AMLO Buys Iberdrola Plants, May Have Gotten Burned in Deal


Photo: Iberdrola
By THÉRÈSE MARGOLIS
In a surprise if-you-can’t-beat-them-buy-them-out move, Mexican President Andrés Manuel López Obrador (AMLO) announced Tuesday, April 4, that, after four years of verbally barraging the Spanish-owned Iberdrola energy company, his administration would now be purchasing the bulk of that company’s Mexican power-generating plants for the sum of $6 billion.
The 13 new electricity plants, López Obrador said, will now be administered by the state-run Federal Electricity Commission (CFE), giving it control of 55.5 percent of all national production, up from 40 percent before the purchase.
In an effort to justify the purchase politically, López Obrador called the deal an act of “new nationalization,” trying to echo the 1938 expropriation of foreign oil interests implemented by then-President Lázaro Cárdenas.
But while AMLO presented the move as “another great accomplishment” of his leftist administration, there are strong indications that the purchase may have been more that of a white elephant than a super bargain.
As it turns out, most of the 13 plants that the administration purchased from Iberdrola are way past their prime and are due to become obsolete (and inoperative) in just a few years.
According to one specialist in energy issues Carlos Fuentes, it would have been more convenient for the Mexican government to invest those $6 billion in the construction of new power plants.
“From an economic perspective, the transaction did not make much sense for the government of Mexico to pay the $6 billion because building new assets would have cost around $8 billion,” Fuentes told Mexican daily newspaper Reforma.
“But instead, the administration purchased old, almost obsolete assets, between 10 and 18 years old, so it paid dearly for the plants.”
Moreover, while AMLO touted the purchase as a means for Mexico to become self-sufficient in energy production, another Mexican expert in the energy field, Rosanety Barrios, pointed out that the purchase of the plants represents a “luxury” for the government, considering the fact that the energy that they generate was already being purchased by the CFE at lower prices and without the cost that the operation of the plants represents.
“The truth is that these plants were already providing for the CFE because they were legal independent power producers that sold their energy to the CFE,” she said.
“But the message the government is promoting is that the administration purchased the plants and sovereignty is guaranteed by having most of the generation provided by the CFE.”
Barrios echoed Fuentes by saying that “if the Mexican government had intended to invest in electricity generation, it would have been better to purchase new plants, which are sorely needed.”

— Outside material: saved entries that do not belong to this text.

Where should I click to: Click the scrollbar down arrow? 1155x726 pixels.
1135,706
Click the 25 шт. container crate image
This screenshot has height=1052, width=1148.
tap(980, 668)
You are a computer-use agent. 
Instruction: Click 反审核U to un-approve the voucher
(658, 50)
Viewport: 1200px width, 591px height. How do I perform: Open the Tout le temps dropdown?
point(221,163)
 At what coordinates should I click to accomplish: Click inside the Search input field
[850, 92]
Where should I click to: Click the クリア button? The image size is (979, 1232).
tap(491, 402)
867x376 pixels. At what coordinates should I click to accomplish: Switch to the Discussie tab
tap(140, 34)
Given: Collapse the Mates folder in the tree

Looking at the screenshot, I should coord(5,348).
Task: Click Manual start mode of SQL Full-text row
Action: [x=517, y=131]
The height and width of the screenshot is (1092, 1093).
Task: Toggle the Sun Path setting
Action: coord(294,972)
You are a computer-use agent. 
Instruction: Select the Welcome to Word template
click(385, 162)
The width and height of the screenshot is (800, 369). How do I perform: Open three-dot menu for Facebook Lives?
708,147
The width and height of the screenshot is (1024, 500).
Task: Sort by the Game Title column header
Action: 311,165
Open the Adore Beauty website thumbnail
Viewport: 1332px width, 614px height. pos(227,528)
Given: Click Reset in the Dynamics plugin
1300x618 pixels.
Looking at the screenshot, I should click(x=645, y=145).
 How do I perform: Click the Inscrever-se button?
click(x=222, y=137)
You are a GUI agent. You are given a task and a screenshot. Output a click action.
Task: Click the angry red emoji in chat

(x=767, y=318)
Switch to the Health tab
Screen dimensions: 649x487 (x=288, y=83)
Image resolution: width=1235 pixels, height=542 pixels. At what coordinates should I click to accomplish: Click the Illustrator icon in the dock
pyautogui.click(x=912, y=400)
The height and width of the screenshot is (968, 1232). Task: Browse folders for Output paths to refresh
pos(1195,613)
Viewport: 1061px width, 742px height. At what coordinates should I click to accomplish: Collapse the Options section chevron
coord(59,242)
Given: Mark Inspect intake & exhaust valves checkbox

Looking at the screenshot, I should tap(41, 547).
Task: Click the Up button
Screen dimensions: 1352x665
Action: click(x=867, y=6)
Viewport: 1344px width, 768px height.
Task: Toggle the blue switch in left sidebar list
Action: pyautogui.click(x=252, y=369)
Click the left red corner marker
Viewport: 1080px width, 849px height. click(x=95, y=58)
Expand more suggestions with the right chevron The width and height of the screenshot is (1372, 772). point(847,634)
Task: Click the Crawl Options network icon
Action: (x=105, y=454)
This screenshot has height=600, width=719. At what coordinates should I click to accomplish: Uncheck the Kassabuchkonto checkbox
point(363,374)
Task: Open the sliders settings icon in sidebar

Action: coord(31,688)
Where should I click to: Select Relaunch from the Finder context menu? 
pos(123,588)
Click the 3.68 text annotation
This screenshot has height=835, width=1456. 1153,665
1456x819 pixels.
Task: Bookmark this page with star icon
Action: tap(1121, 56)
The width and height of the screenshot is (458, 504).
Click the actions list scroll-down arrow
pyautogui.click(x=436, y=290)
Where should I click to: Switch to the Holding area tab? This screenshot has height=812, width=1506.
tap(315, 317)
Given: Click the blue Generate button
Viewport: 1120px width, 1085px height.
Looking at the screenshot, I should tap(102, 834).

In his message, López Obrador stressed that with the total operation the CFE will increase from controlling 39 percent of the market to 55 percent of the market.
However, the Mexican Institute for Competitiveness (Imco) explained that the sale of the plants was made to a private trust with a majority participation of public entities, so the ownership of the plants will not even belong to the CFE, nor will the plants’ participation increase the CFE’s market share.
In addition to the cost of the energy the plants produce, the federal government will now have to pay for the plants and the cost of keeping them running, Barrios said.
It is worth noting that the day after the sale was announced, Iberdrola’s shares closed with up by 2.45 percent, which would seem to indicate that the Spanish firm came out of the sale smelling like a rose.
And based on recent history, Iberdrola would have no qualms about getting the better end of a deal with López Obrador.
José Sainz Armada, the chief financial officer of Iberdrola — which has suffered a barrage of insults from AMLO, who has accused the company of exploiting Mexico, using corrupt practices and implementing colonial-style exploitation schemes — said that the company will now focus on expanding its clean-energy production in the United States, where it can take advantage of green subsidies provided by the government.
In Mexico, Iberdrola had faced numerous controversial closures and fines of its clean-energy plants because the AMLO administration has openly favored fossil-based fuels over green-sourced alternatives.
Iberdrola has also been a favorite target of AMLO’s leftist administration, which has sought to control all energy production in the country, although state-produced electricity in the country is generally far more expensive than privately produced electricity.
Iberdrola, which benefited from Mexico’s energy reform in 2013 (which AMLO has tried repeatedly to overturn), was one of Spain’s largest investors in the country.
The 13 power generation plants included in the operation have 8,539 megawatts of capacity, 70.2 percent of Iberdrola’s total production in Mexico.
Currently, Iberdrola México has an installed capacity of more than 11,000 megawatts in 17 combined cycle and cogeneration plants, 693 megawatts in seven wind farms and 470 megawatts in three photovoltaic parks.